# Given text
::::::::

The Nymphaion of Apollonia and the Bitumen in Central and Western Mediterranean.

Multidisciplinary and Diachronic Study




This project focuses on the exploitation and uses of bitumen in southern Albania in the ancient times.

Bitumen deposits are known and exploited in the lower valley of Vjosë since Antiquity and some of them

are still active today (Selenicë). By its uses (the sealing of ceramics, caulking of ships etc), by the

peculiarities of its extraction and its treatment, by its lasting effects on the environment and health as

for its symbolic or religious value, the bitumen offers a prism to observe in the long term the nesting and

the radiation of a region on the Mediterranean scale. The research project presented here combines

different approaches: historical, archaeological, geological, physical (fluids and gas), geographical and

environmental. The chronological amplitude is very large because it leads from Antiquity (sacred

character of the site, exploitation of the bitumen deposits) to present day. Thus, the project seems large

but it represents a unity of space and a thematic coherence: it’s about understanding how the bitumen

was exploited in this region of the ancient world and why its extraction and the perpetual flame

associated to it, had a link with the religious dimension through an oracle sanctuary whose vestiges

remain to be discovered. The originality of the project lies above all in its ambition to link disciplinary

approaches: religious archaeology, ancient mining techniques, and others. It is also based on the dual

objective of building a long-term overview of the impact of a natural resource on its environment and of

converting it into a virtual museum.

::::::::

# Work to complete
[a] List the approaches that the research project in the project description says it combines.
[b] Summarize the project description in two sentences.
[c] From the project description, copy out the part that opens with the words "but it represents" and closes with "a virtual museum.".

# Supplied data
::::::::

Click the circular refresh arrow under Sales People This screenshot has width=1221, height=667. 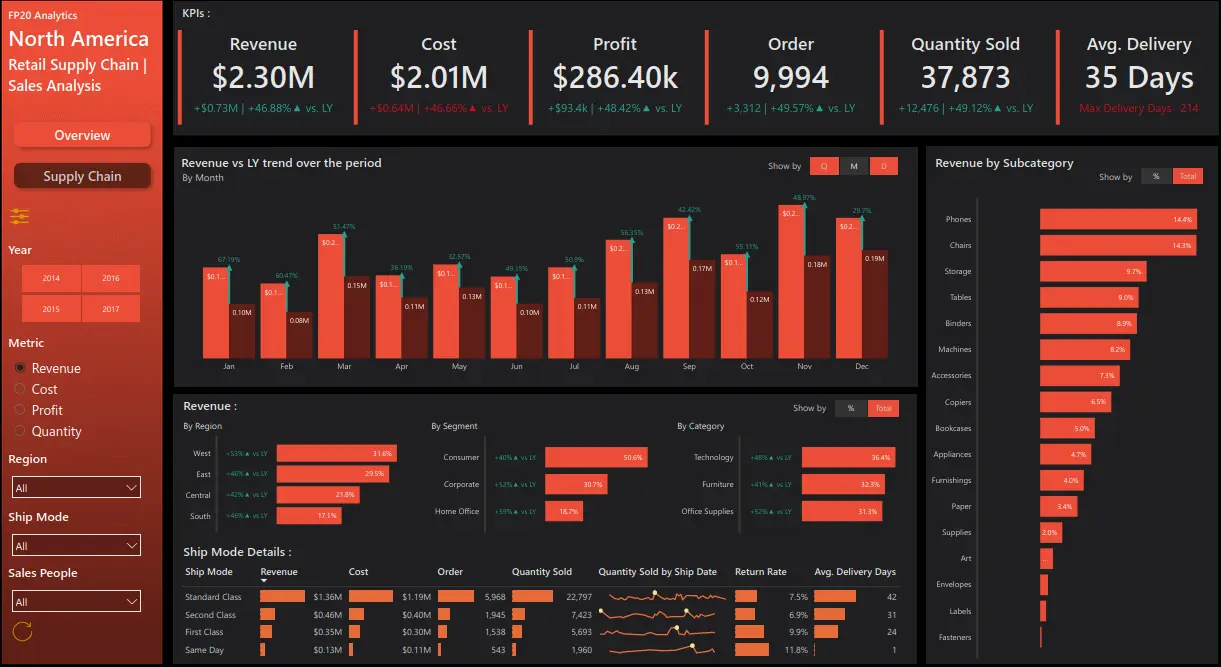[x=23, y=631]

::::::::

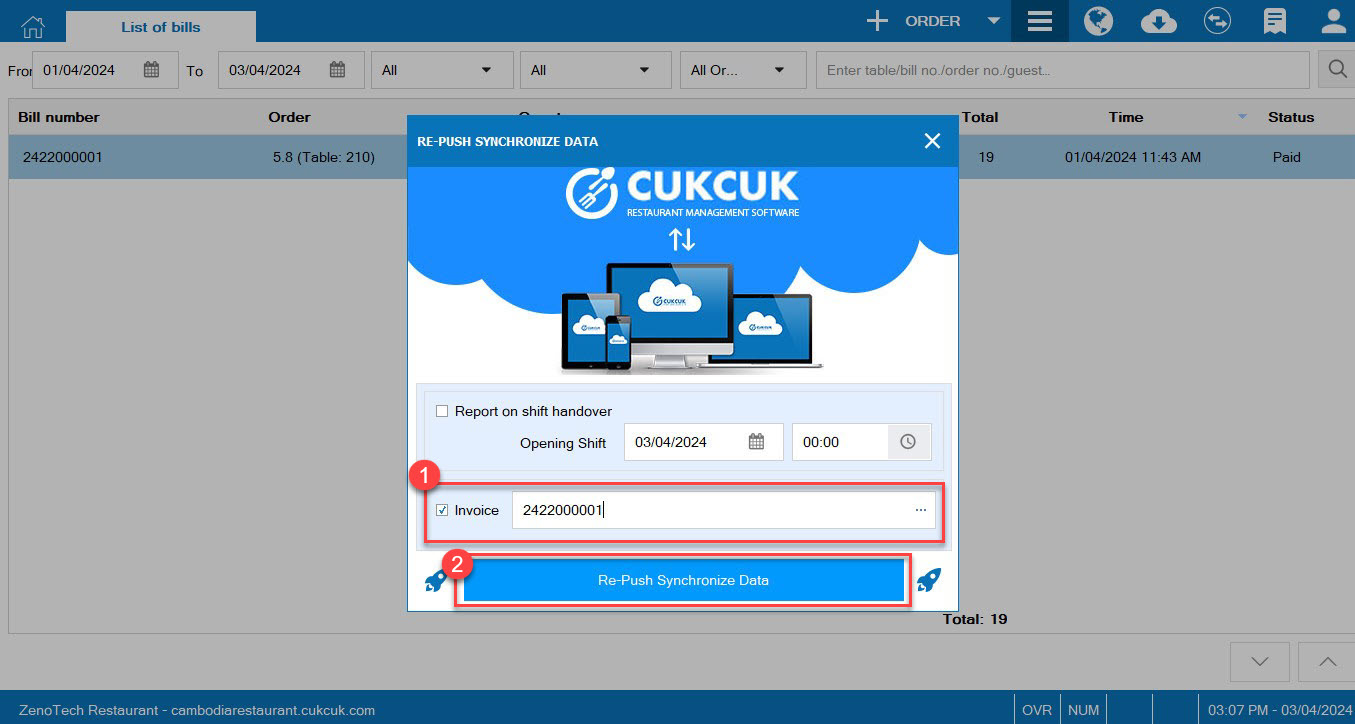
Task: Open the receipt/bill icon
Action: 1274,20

::::::::

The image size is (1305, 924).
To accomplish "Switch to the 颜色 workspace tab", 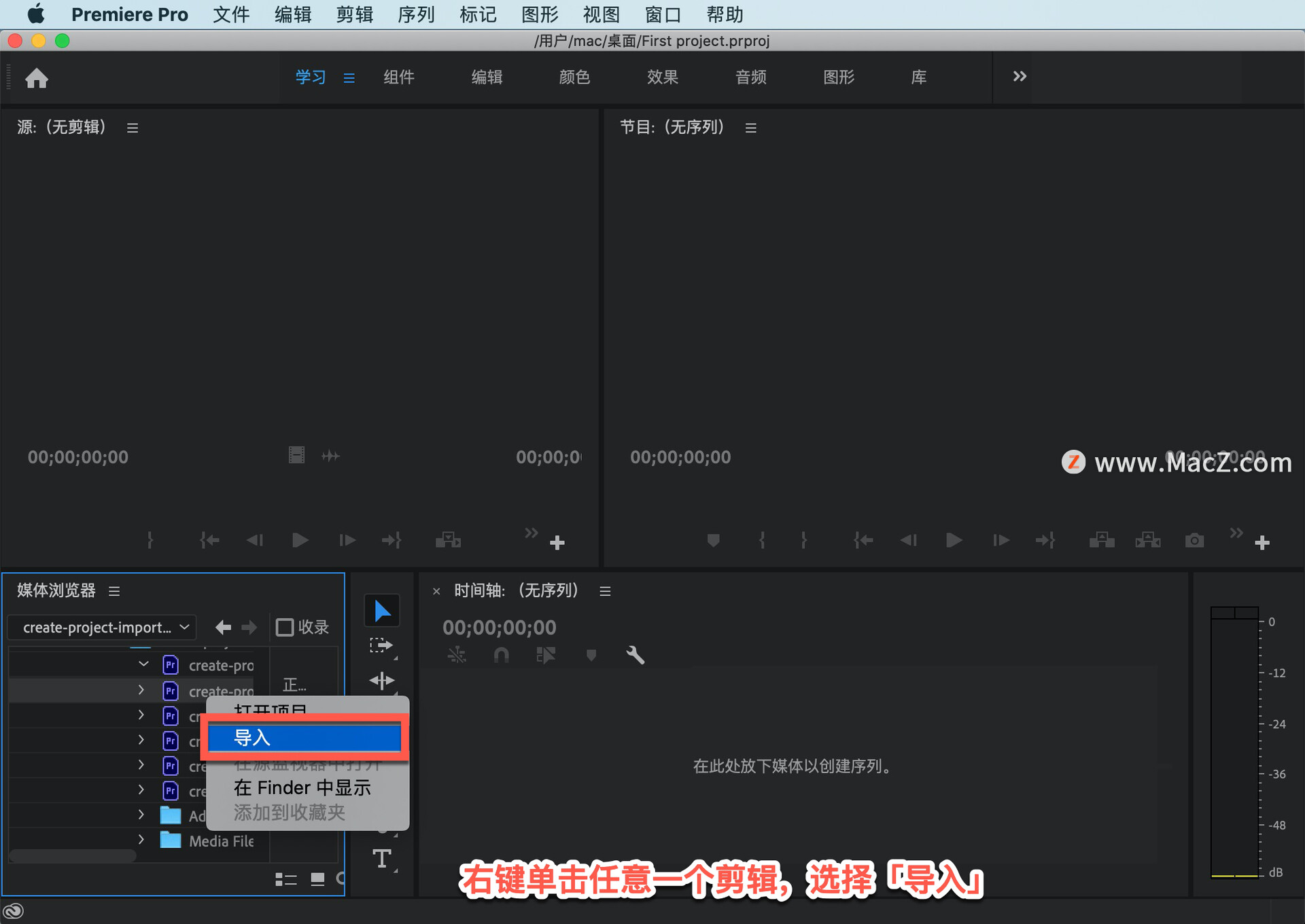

::::::::

# Solutions in order
[a]
- historical
- archaeological
- geological
- physical (fluids and gas)
- geographical
- environmental

[b] The project studies how bitumen was exploited and used in southern Albania in ancient times, where deposits in the lower valley of Vjosë have been worked since Antiquity and some, such as Selenicë, are still active today. Covering the period from Antiquity to the present, it combines historical, archaeological, geological, physical, geographical and environmental approaches to understand why bitumen extraction and its perpetual flame were linked to an oracle sanctuary, and it aims both to build a long-term overview of the resource's impact on its environment and to turn it into a virtual museum.

[c]
but it represents a unity of space and a thematic coherence: it’s about understanding how the bitumen

was exploited in this region of the ancient world and why its extraction and the perpetual flame

associated to it, had a link with the religious dimension through an oracle sanctuary whose vestiges

remain to be discovered. The originality of the project lies above all in its ambition to link disciplinary

approaches: religious archaeology, ancient mining techniques, and others. It is also based on the dual

objective of building a long-term overview of the impact of a natural resource on its environment and of

converting it into a virtual museum.